= Alexander E. Patterson =

American businessman

Alexander Evans Patterson (June 23, 1887 – September 10, 1948) was an American insurance executive who served as president of the Mutual Life Insurance Company of New York. He was the grandson of U.S. Senator John J. Patterson.

==Early life==
Patterson was born in Washington, D.C., on June 23, 1887. He was a son of attorney William H. Patterson (1856–1908) and Georgie Anna ( Evans) Patterson (1856–1923), who later moved to Battle Creek, Michigan, and his elder brother was William Hart Patterson, a "pioneer in the development of high-speed electric elevators and perfection of automatic control for elevators." His paternal grandparents were U.S. Senator John James Patterson and Lucretia ( Moore) Patterson.

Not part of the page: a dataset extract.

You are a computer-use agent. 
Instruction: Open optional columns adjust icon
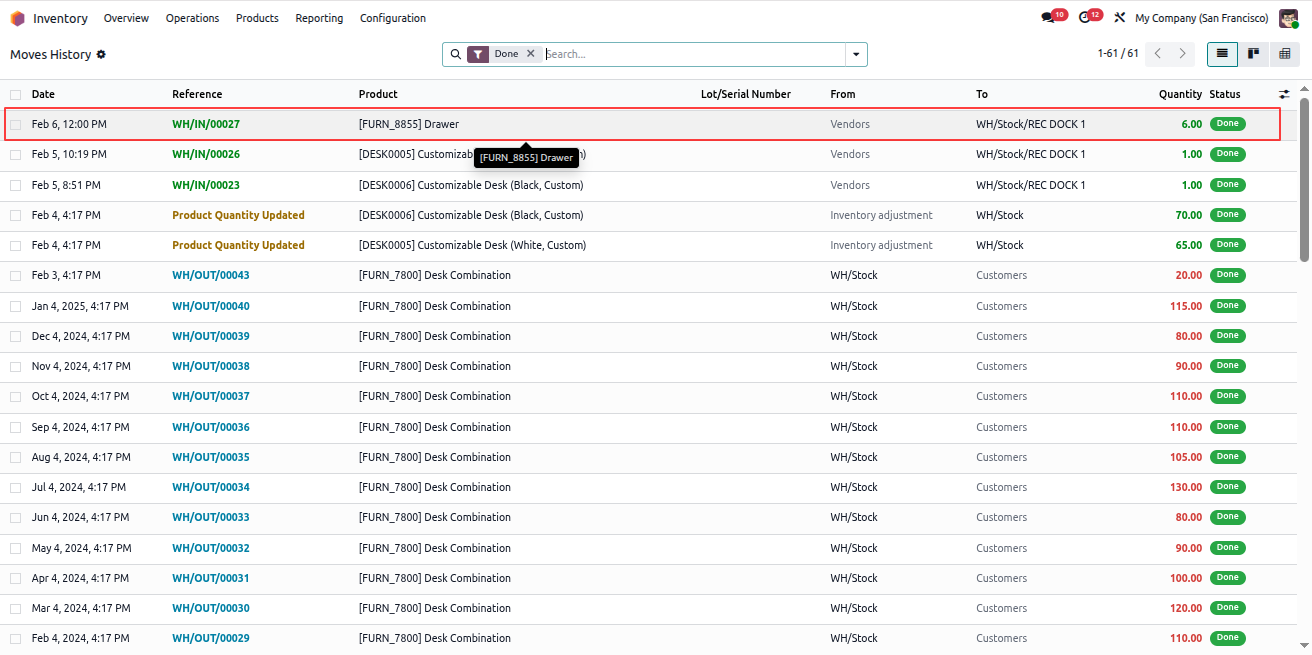(x=1284, y=94)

He graduated from the University of Pittsburgh.

==Career==
Patterson began his career at the Equitable Life Assurance Society of Pittsburgh. During World War I, he served overseas as a major in the field infantry with the 79th Division. After the War, he returned to the Pittsburgh office of Equitable before being transferred to New YOrk City in 1922 to establish a new agency there. In 1925 he moved to Chicago to lead Equitable's largest agency there. In 1928 he joined Penn Mutual Life Insurance Company as general agent for Chicago and the State of Illinois. In 1937 he was made vice president of Penn Mutual.

He joined the Mutual Life Insurance Company of New York in 1941, resigning as vice president of Penn Mutual of Philadelphia. He was made executive vice president in January 1942 and was elected to the board of trustees of Mutual Life in February 1942. In 1947, Patterson was elected president of Mutual Life to succeed Lewis Williams Douglas, who had been appointed as the United States Ambassador to the United Kingdom by President Harry S. Truman. While president, he initiated the construction of the Mutual of New York Building at 1740 Broadway, which was completed in 1950 after his death.

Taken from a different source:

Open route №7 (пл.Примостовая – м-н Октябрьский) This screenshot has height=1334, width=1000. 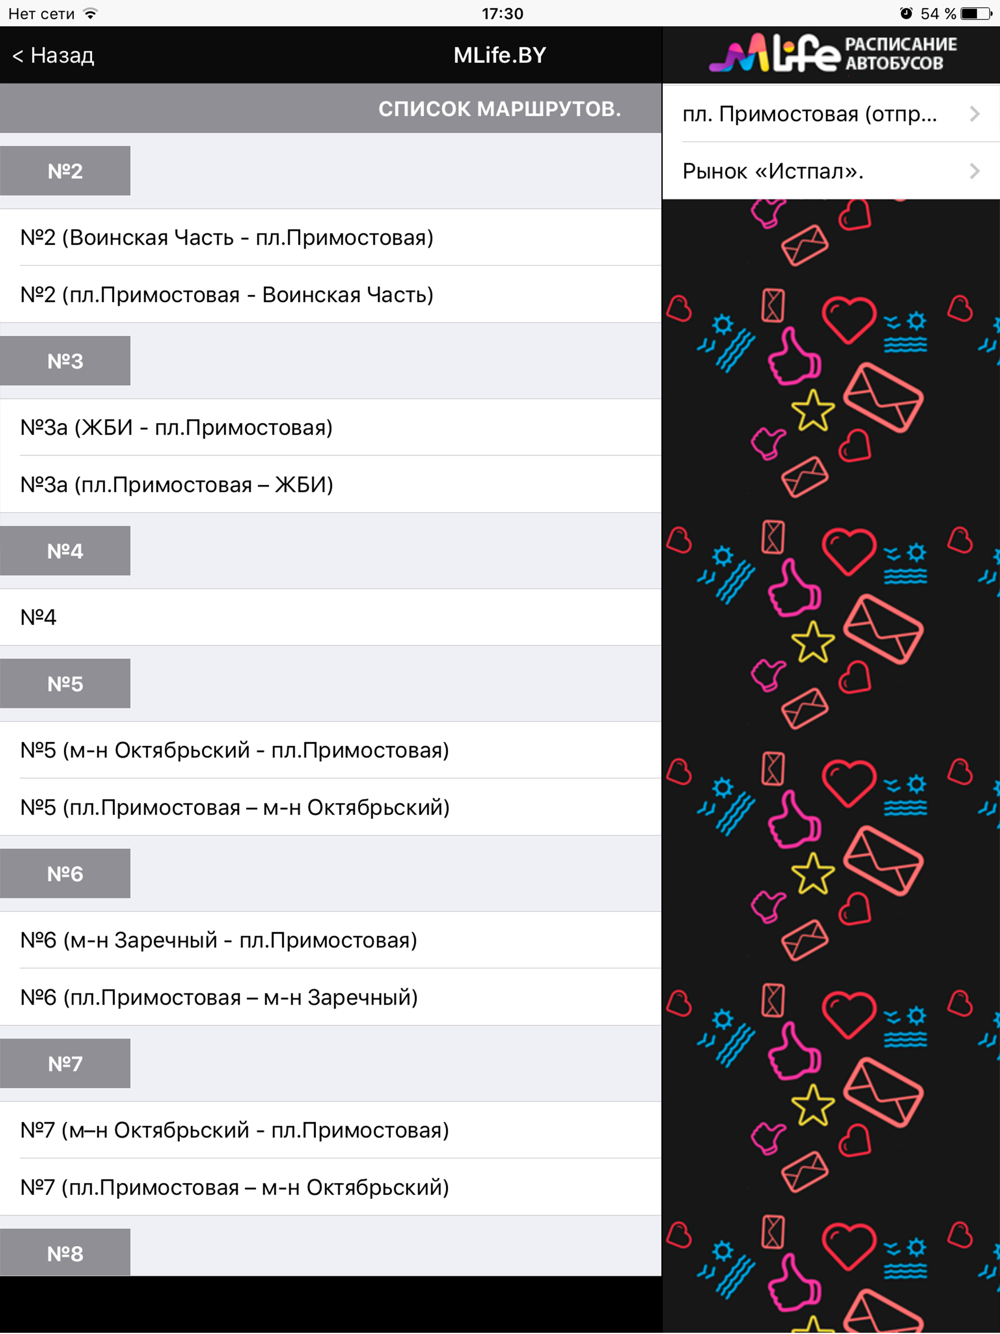(x=331, y=1187)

Patterson served four years as an officer and trustee of the National Association of Life Underwriters before being elected vice president and then president in 1936. IN 1939 he was named chairman of the Association of Life Agency Officers. He also served as a trustee of Roosevelt Hospital in New York, a director of the New York chapter of the American Red Cross and was a national trustee of the Sigma Alpha Epsilon fraternity.

==Personal life==
In 1920, Patterson was married to Eleanor Morgan (1895–1999), a daughter of Henry G. Morgan and Rhoda ( Price) Morgan. Together, they lived at 455 East 57th Street in Manhattan and had a summer home in Bucks County, Pennsylvania. Together, they were the parents of two children, Alexander E. Patterson Jr. and Portia Coxe Patterson (who married Robert H. Westerfield).

Patterson died of heart attack in East Orange, New Jersey while visiting his grandnephew, Rolon Reed, a patient in East Orange General Hospital on September 10, 1948. His funeral was held at St. James' Episcopal Church in Manhattan.